**AIM**
Convert the data, starting at its first line and ending with the line that contains "pos(30,449)", into a numbered list, omitting any blank lines.

**EXERCISE INPUT**
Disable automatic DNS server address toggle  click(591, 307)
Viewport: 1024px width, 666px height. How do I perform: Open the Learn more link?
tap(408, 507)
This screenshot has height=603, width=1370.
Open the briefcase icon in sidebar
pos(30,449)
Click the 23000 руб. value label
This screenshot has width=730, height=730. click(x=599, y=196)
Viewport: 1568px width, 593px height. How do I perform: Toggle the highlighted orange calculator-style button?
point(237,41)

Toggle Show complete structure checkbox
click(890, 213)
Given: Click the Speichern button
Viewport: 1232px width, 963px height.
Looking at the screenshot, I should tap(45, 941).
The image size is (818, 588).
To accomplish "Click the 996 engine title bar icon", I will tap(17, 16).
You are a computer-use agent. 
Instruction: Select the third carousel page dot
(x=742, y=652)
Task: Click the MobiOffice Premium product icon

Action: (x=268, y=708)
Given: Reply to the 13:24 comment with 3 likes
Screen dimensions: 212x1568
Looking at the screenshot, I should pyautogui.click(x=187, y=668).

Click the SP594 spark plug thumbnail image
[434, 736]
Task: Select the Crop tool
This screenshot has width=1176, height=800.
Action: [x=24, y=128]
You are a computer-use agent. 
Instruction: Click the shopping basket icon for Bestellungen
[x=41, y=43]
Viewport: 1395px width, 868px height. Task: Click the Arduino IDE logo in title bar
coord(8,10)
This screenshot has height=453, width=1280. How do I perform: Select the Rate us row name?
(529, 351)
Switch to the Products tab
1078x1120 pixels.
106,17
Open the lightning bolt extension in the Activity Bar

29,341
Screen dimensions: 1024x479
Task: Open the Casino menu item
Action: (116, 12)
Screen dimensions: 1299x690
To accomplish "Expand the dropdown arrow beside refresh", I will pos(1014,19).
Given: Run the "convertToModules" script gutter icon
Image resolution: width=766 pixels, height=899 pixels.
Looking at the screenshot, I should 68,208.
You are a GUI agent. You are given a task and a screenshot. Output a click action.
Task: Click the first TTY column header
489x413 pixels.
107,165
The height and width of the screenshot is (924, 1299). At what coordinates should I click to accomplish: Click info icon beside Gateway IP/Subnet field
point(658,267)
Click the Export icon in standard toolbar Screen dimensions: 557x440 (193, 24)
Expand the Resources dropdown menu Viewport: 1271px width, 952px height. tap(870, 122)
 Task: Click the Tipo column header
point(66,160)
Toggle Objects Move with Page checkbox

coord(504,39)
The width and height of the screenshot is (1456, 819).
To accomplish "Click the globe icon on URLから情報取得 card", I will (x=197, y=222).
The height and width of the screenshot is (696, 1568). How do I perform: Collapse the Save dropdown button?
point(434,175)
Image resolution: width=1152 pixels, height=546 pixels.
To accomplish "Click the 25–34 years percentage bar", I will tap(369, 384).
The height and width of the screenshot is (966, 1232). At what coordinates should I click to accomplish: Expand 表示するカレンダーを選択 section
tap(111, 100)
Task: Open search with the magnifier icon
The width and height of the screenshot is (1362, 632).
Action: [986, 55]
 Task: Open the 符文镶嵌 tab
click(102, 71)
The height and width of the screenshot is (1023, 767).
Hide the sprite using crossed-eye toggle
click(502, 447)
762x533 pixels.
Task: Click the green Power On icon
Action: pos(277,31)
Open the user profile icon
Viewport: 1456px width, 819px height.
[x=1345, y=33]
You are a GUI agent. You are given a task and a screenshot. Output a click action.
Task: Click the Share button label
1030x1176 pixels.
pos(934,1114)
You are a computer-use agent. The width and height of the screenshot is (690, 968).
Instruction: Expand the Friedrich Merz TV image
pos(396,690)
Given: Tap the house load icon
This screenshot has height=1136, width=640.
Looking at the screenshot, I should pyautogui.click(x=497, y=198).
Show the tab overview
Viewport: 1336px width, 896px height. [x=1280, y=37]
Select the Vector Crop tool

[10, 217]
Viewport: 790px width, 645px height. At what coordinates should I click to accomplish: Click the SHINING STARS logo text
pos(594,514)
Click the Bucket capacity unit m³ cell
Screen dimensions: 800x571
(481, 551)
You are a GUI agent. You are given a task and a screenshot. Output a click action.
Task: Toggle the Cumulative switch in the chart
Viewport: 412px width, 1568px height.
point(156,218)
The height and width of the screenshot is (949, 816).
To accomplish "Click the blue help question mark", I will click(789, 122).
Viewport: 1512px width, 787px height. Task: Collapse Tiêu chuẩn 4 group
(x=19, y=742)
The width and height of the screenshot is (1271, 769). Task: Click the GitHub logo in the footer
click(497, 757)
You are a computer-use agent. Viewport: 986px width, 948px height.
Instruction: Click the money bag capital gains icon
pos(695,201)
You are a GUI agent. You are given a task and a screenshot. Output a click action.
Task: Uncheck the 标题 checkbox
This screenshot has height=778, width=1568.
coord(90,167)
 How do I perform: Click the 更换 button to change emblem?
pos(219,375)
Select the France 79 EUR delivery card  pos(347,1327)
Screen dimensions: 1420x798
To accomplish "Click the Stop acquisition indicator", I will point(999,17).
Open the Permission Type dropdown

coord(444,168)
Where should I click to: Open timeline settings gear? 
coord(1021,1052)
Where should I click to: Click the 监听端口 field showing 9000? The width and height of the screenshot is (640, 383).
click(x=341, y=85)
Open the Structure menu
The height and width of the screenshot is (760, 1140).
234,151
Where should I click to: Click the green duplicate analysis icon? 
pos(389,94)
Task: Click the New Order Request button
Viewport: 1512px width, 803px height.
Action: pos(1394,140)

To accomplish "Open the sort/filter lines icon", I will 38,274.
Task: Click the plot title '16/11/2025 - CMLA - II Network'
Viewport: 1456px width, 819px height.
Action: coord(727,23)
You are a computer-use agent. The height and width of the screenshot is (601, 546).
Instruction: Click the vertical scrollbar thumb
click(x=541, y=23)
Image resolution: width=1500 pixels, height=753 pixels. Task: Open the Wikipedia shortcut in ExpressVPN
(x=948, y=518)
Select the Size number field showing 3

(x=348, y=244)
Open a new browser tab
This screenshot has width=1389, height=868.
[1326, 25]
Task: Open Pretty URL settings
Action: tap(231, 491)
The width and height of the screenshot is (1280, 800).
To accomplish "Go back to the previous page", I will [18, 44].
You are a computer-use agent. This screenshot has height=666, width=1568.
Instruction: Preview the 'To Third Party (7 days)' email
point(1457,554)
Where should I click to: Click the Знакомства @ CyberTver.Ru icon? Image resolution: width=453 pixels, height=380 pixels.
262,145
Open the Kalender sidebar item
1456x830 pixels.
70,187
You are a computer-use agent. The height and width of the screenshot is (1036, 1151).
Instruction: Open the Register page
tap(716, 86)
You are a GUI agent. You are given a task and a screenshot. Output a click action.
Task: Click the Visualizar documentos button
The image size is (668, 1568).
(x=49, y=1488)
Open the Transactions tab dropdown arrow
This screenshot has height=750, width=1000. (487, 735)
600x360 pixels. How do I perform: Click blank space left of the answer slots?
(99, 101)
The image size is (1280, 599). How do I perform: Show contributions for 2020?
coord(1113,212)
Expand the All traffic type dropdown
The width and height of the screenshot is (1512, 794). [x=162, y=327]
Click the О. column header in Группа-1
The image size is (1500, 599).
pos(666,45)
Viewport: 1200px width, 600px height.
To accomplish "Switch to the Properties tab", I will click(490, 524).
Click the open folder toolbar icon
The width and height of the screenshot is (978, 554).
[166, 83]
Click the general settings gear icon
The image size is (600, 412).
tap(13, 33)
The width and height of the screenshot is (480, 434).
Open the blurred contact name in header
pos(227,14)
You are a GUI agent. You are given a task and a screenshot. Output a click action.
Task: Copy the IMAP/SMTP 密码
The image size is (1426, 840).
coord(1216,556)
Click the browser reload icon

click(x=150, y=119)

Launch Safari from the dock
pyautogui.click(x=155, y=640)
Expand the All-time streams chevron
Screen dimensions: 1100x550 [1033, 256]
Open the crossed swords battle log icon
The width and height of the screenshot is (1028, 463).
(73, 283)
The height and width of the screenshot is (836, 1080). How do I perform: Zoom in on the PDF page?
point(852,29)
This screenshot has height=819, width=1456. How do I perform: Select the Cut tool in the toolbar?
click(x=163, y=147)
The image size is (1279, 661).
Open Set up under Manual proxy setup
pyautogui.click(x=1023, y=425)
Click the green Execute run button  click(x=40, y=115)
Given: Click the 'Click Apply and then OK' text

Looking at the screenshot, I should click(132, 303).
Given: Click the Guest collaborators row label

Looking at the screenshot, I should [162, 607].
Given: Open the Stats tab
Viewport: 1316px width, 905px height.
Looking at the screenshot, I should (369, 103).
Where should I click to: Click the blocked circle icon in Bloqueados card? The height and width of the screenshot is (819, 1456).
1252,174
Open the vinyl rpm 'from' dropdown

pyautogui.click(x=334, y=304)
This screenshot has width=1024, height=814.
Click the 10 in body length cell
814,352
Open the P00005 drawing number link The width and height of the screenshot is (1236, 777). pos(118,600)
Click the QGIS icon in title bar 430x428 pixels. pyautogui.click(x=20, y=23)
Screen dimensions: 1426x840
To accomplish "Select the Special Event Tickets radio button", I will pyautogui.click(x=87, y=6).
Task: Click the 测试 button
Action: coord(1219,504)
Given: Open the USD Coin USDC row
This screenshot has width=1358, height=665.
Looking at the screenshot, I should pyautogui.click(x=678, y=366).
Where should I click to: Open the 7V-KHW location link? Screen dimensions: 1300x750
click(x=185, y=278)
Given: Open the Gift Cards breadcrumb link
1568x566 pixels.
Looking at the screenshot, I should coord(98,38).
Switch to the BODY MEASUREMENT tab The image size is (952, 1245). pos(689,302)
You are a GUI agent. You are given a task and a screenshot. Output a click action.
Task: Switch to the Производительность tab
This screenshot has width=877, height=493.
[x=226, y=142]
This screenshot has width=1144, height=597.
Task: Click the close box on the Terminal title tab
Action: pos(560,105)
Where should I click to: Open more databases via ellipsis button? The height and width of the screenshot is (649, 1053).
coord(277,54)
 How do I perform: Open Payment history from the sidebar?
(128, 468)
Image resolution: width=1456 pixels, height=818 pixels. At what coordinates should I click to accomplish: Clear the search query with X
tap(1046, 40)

**OUTPUT OF THE EXERCISE**
1. Disable automatic DNS server address toggle  click(591, 307)
2. Viewport: 1024px width, 666px height. How do I perform: Open the Learn more link?
3. tap(408, 507)
4. This screenshot has height=603, width=1370.
5. Open the briefcase icon in sidebar
6. pos(30,449)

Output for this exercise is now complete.